Hua Song, meaning "In the praise of the Chinese", is a museum that brings to life the rich heritage that overseas Chinese around the world share.
Located in the new wing of Haw Par Villa, Hua Song
Museum offers visitor the chance to appreciate the spirit of adventure and of the early Chinese migrants around the world, who made countless sacrifices, sized opportunities amidst adversity, showed great fortitude and industry to make good in their adopted land.
It showcases the dreams, sacrifices, successes and achivements of the Chinese who faced adversities in their search of fortune overseas, enabling Chinese today to embrace their cultural roots and origins. Friends of other ethnicities and nationalities will recieve a glimpse into the struggles of the overseas Chinese who have assimilated and contributed to the modern society, fostering mutual appreciation and understanding. Their stories are of international and cross-cultural relevance and appeal today.
Only by paying tribute to our shared past, can we surge forward into the future confidently.

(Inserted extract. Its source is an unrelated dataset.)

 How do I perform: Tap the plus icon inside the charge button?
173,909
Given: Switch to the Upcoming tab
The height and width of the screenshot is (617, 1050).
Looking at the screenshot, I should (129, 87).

Hua Song Museum marks another milestone in our efforts to commemorate our cultural heritage.
The China to Chinatown section tells the stories of how migrants and their descendants assimilated into their new adopted lands. This section feature pictures of the early generations of migrants. It also tells how these migrants attempted to preserve their identity and nurture a relationship with the locals, the pastimes they engaged in, the bonds they formed, etc.
A sampling of Chinese movies and songs from the 1950s and 1960s depicting Chinese popular culture are featured in this hall, a good venue for both corporate events and theme parties.

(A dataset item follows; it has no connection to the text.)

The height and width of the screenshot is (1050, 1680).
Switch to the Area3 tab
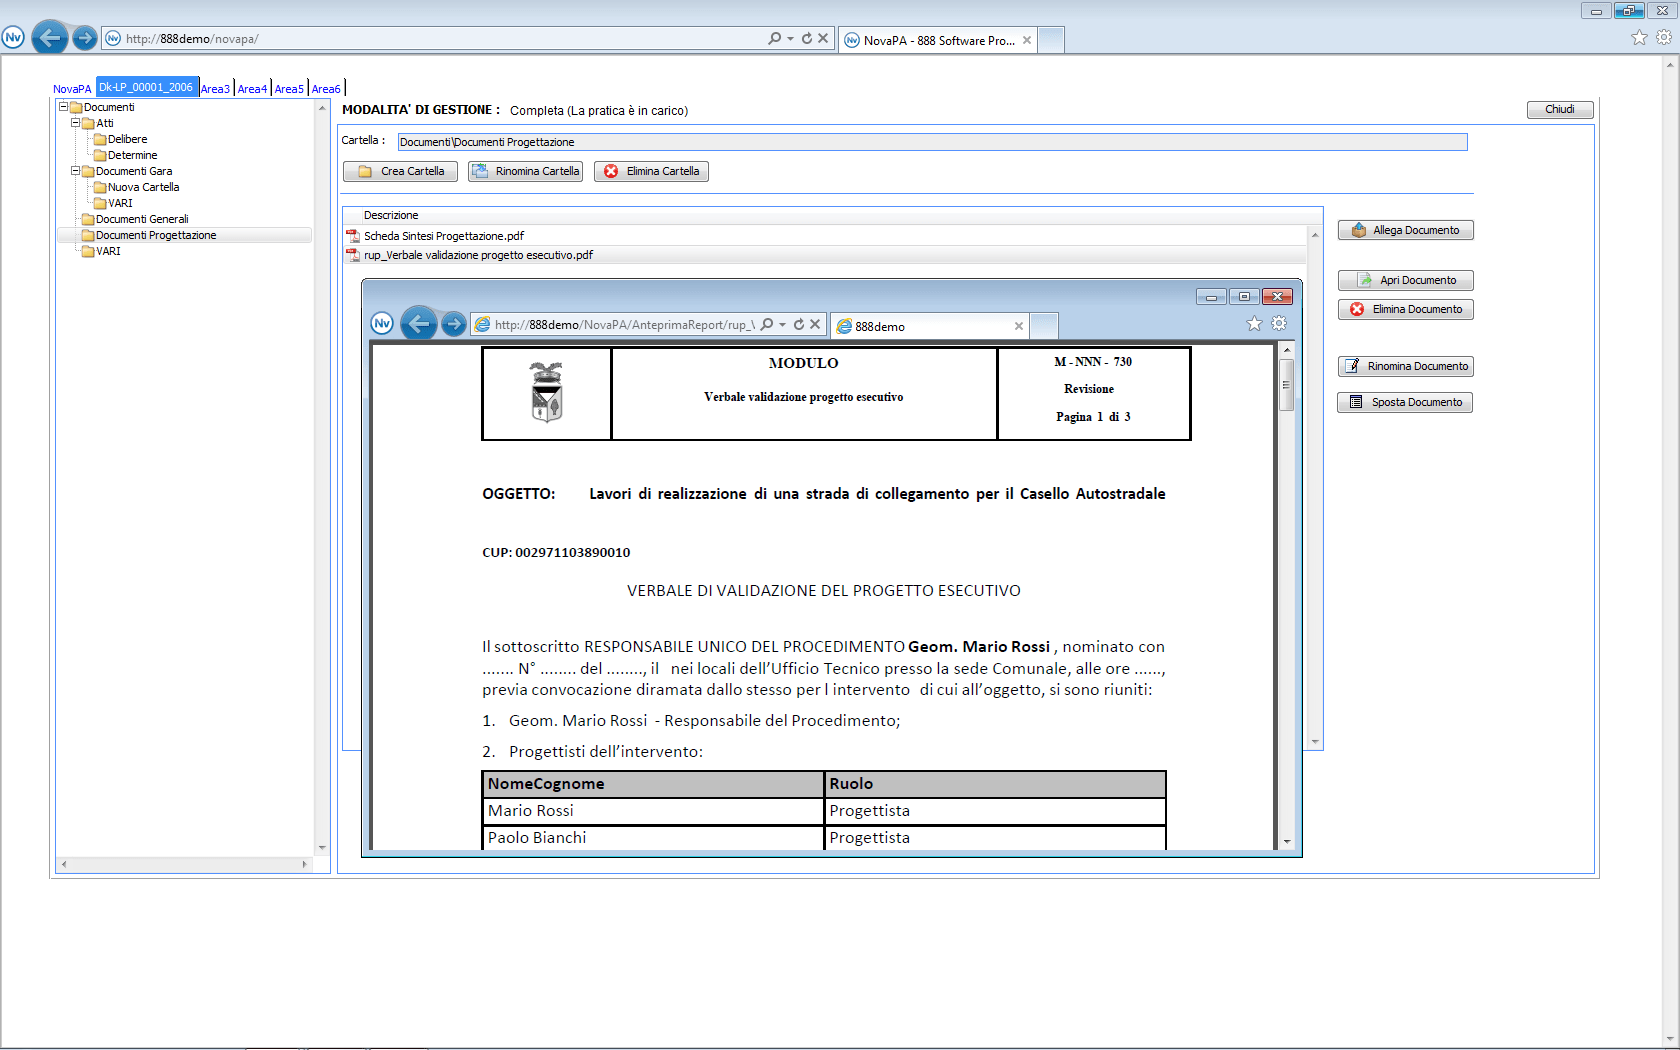pos(215,89)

This was the jukebox they have in the olden days
"Robust like bamboo, able to thrive in rich soil and stay alice in poor soil the early Chinese immigrant had to bend and blend in to survive." While the stories in the archival area are mostly about men, this section of the museum pays tribute to the women who migrated overseas and played a pivotal role in the development of Chinese overseas communities.
Women who fall into the clutches of the syndicates go through a humiliating process before they set to work as prostitutes. Here is their story after their kidnap.
Batches of 50 to 100 women are kept in a closely guarded room, known as a "barracoon", stripped for inspection and displayed for auction. Then they are forced to sign a "contract" with their thumbprints. Some has died before their contracts were fulfilled. Others either committed suicide or ran away.
Anna May Wong (January 3, 1905 – February 2, 1961) was the first Chinese American actress to achieve stardom in a career that spanned both silent films and talkies, the stage, radio and television, even hosting her own television show at one point. This is all the more remarkable considering the racist times in which she worked. Many Asian actresses have been acclaimed since, under less adverse conditions, but none have reached Wong's level.
The Chinese are well known for their passion for food and for the early Chinese immigrants, food was one of the most important links they had with China. Within this exhibition area, there are interesting stories and facts about Chinese food.
This is a replica of a typical traditional Chinese kitchen allowing visitors to interact with the various cooking utensils. Visitor will also be able to learn about the common ingredients used in cooking Chinese cuisine and touch, as well as smell the ingredients.